Jimmyt1988
Jimmyt1988

Reputation: 21126

Telling C# that variable has the properties of an interface

I have the following interface:

public interface ISoftDeletable
{
    bool IsDeleted { get; set; }
}

And my entity:

public class Field : ISoftDeletable
{
    [Key]
    public int FieldID { get; set; }

    public bool IsDeleted { get; set; }
...

In my generic repository i have:

...
if( entity is ISoftDeletable )
{
    entity.IsDeleted = true; // does not know entity is implementing ISoftDeletable, so is throwing error that i cannot set IsDeleted
}
...

but of course, c# does not know entity is implementing ISoftDeletable as entity is generic type.

How can i make C# know the IsDeleted property is okay to set?

Upvotes: 1

Views: 159

Answers (4)

Dave Cousineau
Dave Cousineau

Reputation: 13148

You can use as:

var maybeSoftDeletable = entity as ISoftDeletable;
if (maybeSoftDeletable != null)
   maybeSoftDeletable.IsDeleted = true;

maybeSoftDeletable will be null if entity is not an ISoftDeletable, or otherwise will be an ISoftDeletable reference to the same object.

As per George's answer, you can also cast:

var definitelyASoftDeletable = (ISoftDeletable)entity;
definitelyASoftDeletable.IsDeleted = true;

The main difference is whether you know entity is of the type or not. If entity is allowed to be one or not, then use as. If entity is supposed to be one, then use a cast, which will cause an exception if it violates that rule.

UPDATE: lately I've been using some Maybe and MaybeAs extension methods, which I'm loving so far:

public static void MaybeAs<T>(
   this object pObject,
   Action<T> pAction
) {
   var maybeT = pObject as T;
   if (maybeT == null)
      return;
   var t = maybeT;

   pAction(t);
}

// and one for functions
public static TResult MaybeAs<TObject, TResult>(
   this object pObject,
   Func<TObject, TResult> pFunc
) where TObject : class
where TResult: class {
   var maybeT = pObject as TObject;
   if (maybeT == null)
      return null;
   var t = maybeT;

   return pFunc(t);
}

// to allow for primitive return values
public static TResult MaybeAs<TObject, TResult>(
   this object pObject,
   Func<TObject, TResult> pFunc,
   TResult pValueWhenNot
) where TObject : class {
   var maybeT = pObject as TObject;
   if (maybeT == null)
      return pValueWhenNot;
   var t = maybeT;

   return pFunc(t);
}

Used like:

entity.MaybeAs<ISoftDeletable>(softDeletable => softDeletable.IsDeleted = true);    

Upvotes: 3

erisco
erisco

Reputation: 14329

To my knowledge, the C# type system does not understand that in if (x is X) { (1) } that x has type X or has a subtype of X in (1). This may not even be a safe assumption in C#, I do not know (concurrency?).

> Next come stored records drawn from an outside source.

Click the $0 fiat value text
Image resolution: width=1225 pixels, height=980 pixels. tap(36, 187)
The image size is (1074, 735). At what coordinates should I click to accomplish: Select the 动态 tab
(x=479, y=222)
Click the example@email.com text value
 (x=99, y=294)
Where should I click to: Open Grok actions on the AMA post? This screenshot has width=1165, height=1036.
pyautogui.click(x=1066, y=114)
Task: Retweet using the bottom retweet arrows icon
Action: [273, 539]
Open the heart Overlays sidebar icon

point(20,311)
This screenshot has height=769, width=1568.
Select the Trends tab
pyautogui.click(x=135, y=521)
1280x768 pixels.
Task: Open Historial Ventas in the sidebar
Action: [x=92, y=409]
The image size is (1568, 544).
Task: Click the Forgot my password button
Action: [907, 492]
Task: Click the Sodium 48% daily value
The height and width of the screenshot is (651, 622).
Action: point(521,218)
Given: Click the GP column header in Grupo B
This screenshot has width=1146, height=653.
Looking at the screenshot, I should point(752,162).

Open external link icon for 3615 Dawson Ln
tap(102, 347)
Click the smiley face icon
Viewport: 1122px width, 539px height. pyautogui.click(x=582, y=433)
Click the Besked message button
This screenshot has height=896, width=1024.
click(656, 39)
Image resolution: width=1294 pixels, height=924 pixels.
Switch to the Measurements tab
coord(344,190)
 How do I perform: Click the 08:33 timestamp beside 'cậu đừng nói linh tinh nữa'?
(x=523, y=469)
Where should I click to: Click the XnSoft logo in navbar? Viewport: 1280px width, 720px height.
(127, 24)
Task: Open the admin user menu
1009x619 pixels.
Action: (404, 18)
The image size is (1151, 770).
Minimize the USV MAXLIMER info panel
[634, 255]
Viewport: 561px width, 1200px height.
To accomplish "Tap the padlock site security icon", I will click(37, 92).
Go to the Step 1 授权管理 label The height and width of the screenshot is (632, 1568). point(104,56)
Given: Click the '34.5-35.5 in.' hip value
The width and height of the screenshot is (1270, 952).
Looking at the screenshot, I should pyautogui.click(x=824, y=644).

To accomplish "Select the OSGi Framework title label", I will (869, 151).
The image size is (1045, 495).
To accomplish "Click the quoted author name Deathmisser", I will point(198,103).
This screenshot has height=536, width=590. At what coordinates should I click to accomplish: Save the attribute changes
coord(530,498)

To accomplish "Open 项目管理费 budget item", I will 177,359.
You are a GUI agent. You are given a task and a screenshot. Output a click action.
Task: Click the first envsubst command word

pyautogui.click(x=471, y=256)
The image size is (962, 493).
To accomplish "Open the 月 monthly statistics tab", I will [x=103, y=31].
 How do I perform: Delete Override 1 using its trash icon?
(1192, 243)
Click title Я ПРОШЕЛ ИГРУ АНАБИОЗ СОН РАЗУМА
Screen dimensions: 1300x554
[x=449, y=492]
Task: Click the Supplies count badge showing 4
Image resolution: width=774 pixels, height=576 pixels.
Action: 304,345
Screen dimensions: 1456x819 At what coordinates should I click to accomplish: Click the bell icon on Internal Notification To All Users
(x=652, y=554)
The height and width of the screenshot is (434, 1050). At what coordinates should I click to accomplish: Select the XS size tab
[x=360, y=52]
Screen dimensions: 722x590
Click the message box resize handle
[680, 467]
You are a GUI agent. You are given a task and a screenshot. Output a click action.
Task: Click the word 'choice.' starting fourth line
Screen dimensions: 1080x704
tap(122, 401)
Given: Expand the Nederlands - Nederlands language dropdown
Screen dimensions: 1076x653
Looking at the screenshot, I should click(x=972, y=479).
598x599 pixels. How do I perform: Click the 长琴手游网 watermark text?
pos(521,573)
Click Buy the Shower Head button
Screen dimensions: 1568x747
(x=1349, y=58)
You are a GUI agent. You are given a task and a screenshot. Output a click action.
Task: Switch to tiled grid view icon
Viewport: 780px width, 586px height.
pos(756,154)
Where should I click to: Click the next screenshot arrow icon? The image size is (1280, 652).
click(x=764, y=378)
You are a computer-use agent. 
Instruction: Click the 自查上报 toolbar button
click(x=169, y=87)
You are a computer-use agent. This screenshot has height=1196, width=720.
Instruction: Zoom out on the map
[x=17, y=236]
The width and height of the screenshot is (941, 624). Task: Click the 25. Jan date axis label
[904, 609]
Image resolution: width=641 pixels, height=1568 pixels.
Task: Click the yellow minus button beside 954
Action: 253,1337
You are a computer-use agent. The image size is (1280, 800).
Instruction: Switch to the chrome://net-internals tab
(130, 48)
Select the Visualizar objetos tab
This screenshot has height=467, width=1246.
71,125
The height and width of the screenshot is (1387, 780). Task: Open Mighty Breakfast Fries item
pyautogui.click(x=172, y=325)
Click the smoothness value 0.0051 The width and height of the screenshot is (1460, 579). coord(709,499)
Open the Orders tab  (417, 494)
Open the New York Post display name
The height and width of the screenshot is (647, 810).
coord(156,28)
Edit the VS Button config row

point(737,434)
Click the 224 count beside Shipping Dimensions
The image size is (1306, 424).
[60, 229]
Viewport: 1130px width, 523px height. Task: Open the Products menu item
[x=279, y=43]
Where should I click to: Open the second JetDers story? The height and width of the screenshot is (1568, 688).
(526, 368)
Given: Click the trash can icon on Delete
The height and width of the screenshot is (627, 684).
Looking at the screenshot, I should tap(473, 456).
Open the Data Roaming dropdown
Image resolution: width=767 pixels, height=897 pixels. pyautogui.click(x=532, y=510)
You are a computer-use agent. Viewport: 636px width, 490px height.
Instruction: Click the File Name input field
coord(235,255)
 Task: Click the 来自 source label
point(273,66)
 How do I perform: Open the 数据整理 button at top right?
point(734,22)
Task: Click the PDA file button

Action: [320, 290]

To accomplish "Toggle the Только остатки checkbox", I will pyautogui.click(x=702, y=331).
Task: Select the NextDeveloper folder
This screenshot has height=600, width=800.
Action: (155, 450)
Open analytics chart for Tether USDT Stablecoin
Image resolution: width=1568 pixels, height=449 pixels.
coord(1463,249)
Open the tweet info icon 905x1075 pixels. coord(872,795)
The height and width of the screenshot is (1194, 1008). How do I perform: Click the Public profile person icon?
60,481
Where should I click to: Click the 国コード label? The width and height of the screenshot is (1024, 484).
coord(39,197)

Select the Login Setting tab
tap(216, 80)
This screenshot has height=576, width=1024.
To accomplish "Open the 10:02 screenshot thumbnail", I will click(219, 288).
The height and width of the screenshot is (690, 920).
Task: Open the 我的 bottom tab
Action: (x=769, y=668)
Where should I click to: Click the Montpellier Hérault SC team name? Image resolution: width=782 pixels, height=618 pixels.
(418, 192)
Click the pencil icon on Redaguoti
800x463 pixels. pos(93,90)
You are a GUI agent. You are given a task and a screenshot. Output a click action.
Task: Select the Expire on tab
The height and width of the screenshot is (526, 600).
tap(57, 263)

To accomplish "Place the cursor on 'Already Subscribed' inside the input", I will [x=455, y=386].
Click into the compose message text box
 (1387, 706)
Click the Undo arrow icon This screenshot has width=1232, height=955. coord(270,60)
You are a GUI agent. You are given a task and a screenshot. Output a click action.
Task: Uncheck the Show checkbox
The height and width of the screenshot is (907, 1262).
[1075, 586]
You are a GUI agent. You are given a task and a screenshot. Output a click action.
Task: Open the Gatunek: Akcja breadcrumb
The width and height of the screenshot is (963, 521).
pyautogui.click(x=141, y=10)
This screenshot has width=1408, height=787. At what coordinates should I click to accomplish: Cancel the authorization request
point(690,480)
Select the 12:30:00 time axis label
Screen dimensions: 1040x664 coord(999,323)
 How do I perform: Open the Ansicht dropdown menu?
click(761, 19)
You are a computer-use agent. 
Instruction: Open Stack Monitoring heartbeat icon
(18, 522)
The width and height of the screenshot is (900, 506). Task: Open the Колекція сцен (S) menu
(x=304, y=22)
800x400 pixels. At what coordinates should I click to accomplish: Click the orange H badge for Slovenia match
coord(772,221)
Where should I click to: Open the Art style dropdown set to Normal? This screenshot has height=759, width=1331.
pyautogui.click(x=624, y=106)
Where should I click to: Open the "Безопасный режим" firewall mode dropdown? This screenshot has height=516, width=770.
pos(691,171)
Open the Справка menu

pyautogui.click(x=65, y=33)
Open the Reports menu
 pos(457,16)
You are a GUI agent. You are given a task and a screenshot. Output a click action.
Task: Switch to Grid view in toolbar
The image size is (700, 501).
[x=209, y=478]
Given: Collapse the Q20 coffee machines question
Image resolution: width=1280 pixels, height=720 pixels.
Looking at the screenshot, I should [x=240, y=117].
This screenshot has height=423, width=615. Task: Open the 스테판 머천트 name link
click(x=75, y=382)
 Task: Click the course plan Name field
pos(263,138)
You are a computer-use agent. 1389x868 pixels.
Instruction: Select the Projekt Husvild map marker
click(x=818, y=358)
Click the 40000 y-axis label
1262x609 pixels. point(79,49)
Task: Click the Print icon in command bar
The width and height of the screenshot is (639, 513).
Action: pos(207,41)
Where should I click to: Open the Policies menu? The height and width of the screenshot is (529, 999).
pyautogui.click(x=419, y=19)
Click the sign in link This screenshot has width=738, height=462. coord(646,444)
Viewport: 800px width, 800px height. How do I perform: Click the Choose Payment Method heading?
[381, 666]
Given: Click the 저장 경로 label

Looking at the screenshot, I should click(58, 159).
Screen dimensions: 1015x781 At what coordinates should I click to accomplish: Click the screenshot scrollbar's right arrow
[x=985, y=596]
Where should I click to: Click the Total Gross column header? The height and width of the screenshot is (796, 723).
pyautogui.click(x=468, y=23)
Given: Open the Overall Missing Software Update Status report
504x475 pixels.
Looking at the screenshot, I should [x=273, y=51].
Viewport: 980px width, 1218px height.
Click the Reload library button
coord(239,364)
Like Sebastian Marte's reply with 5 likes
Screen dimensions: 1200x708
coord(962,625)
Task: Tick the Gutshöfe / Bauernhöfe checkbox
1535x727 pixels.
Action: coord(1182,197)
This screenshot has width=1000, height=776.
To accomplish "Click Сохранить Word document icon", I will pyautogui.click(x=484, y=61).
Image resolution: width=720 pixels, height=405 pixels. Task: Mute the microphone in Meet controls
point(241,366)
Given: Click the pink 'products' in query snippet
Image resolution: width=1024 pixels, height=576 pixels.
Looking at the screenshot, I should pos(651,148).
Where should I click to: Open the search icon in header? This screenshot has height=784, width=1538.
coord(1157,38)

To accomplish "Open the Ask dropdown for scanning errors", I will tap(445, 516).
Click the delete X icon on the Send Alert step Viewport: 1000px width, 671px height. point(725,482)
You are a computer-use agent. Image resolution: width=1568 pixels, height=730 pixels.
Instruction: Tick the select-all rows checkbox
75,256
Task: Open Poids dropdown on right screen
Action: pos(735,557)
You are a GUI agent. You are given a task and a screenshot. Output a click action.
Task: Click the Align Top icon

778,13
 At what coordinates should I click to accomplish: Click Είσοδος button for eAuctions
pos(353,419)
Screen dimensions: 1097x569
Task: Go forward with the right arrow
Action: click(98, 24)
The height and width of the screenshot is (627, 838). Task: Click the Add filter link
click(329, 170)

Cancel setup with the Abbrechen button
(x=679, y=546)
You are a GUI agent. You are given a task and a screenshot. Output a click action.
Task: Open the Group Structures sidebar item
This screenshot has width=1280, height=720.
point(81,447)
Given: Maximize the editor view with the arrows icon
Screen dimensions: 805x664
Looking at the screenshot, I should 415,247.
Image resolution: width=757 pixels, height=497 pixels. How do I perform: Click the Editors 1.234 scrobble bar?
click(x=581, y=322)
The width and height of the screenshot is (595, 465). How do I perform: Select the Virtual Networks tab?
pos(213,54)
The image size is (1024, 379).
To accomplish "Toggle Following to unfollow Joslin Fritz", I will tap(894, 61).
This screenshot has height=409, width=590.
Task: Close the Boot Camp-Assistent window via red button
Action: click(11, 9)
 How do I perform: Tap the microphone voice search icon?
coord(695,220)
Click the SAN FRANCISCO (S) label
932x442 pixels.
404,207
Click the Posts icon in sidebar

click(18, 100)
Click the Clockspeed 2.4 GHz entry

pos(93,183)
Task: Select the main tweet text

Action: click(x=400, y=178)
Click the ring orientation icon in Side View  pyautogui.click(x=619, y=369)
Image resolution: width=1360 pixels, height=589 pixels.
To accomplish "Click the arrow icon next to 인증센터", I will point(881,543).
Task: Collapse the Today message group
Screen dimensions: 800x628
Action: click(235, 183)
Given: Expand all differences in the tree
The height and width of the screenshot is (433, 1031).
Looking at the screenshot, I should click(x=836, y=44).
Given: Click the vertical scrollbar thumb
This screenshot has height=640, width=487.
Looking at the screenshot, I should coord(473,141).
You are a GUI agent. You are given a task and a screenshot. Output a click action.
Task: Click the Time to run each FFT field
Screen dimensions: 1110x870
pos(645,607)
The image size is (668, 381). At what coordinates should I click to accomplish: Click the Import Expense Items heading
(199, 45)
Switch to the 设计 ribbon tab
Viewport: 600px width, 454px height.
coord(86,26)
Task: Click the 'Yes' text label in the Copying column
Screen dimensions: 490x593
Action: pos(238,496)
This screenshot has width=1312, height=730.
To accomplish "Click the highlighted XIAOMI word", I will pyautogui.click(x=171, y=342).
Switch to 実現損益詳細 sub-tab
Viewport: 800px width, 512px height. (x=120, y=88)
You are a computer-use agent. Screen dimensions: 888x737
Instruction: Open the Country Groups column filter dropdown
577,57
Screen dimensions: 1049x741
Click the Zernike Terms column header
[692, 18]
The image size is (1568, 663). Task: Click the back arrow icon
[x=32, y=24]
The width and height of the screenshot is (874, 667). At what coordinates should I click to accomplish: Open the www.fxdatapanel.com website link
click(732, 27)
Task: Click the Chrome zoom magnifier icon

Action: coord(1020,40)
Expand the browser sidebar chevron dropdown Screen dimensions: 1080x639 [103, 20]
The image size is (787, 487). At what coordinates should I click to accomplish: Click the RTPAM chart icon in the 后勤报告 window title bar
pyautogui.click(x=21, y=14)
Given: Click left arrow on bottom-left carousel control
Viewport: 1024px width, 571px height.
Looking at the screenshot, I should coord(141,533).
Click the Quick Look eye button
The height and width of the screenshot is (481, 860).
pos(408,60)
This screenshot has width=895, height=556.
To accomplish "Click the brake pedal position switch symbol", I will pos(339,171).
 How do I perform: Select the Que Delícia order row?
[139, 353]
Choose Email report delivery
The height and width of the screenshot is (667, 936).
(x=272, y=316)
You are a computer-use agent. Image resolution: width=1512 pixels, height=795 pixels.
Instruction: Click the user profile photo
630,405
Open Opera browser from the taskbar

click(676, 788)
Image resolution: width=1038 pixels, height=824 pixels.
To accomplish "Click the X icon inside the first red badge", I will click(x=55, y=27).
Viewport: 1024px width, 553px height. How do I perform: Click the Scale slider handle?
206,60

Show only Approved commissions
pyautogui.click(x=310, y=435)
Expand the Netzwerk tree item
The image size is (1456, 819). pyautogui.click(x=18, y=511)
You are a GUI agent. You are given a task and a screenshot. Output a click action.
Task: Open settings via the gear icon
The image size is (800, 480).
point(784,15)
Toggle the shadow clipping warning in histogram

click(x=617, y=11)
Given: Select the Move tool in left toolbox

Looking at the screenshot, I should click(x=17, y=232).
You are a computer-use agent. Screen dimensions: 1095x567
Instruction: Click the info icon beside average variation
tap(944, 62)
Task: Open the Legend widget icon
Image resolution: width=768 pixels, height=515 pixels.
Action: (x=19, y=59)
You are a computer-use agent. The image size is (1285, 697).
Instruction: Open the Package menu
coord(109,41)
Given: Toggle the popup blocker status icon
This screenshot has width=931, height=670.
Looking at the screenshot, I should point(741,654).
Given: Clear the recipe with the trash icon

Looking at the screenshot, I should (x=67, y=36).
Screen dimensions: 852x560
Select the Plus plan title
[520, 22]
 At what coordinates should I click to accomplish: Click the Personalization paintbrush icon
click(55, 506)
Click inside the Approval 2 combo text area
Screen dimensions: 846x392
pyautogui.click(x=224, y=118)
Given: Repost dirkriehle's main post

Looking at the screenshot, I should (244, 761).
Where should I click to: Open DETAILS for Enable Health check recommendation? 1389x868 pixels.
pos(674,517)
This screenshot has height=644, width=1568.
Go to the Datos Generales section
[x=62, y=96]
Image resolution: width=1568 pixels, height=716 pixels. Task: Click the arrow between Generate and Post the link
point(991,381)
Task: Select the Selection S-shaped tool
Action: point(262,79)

Instead, you might write this.

if (entity is ISoftDeletable) {
    ((ISoftDeletable)entity).IsDeleted = true;
}

This has the unfortunate consequence of casting entity twice, once for the branch condition and again to set IsDeleted. The cost of casting can be non-trivial (I'll let you decide for your case). Here is another variation that does not do this.

var deletableEntity = entity as ISoftDeletable;
if (deletableEntity != null) {
    deletableEntity.IsDeleted = true;
}

Upvotes: 4

Erik Philips
Erik Philips

Reputation: 54618

Based on your code I'd slightly change it to:

var softDelete = entity as ISoftDeletable;
if(softDelete != null)
{
  softDelete .IsDeleted = true; 
}

This code is a little more readable about what it is actually doing (IMO).

Upvotes: 6

George Stocker
George Stocker

Reputation: 57872

I don't know anything more about your setup than what you've provided; but this feels fishy to me. It may not be, but I don't have enough of a picture to know.

To solve your immediate issue, you could cast the entity to the ISoftDeletable so that the ISDeleted property can be set:

((ISoftDeletable)entity).IsDeleted = true;

Again; something feels off about having to do that; but it's 9:47pm, so I'm not going to spend too much brain power to figure that out tonight.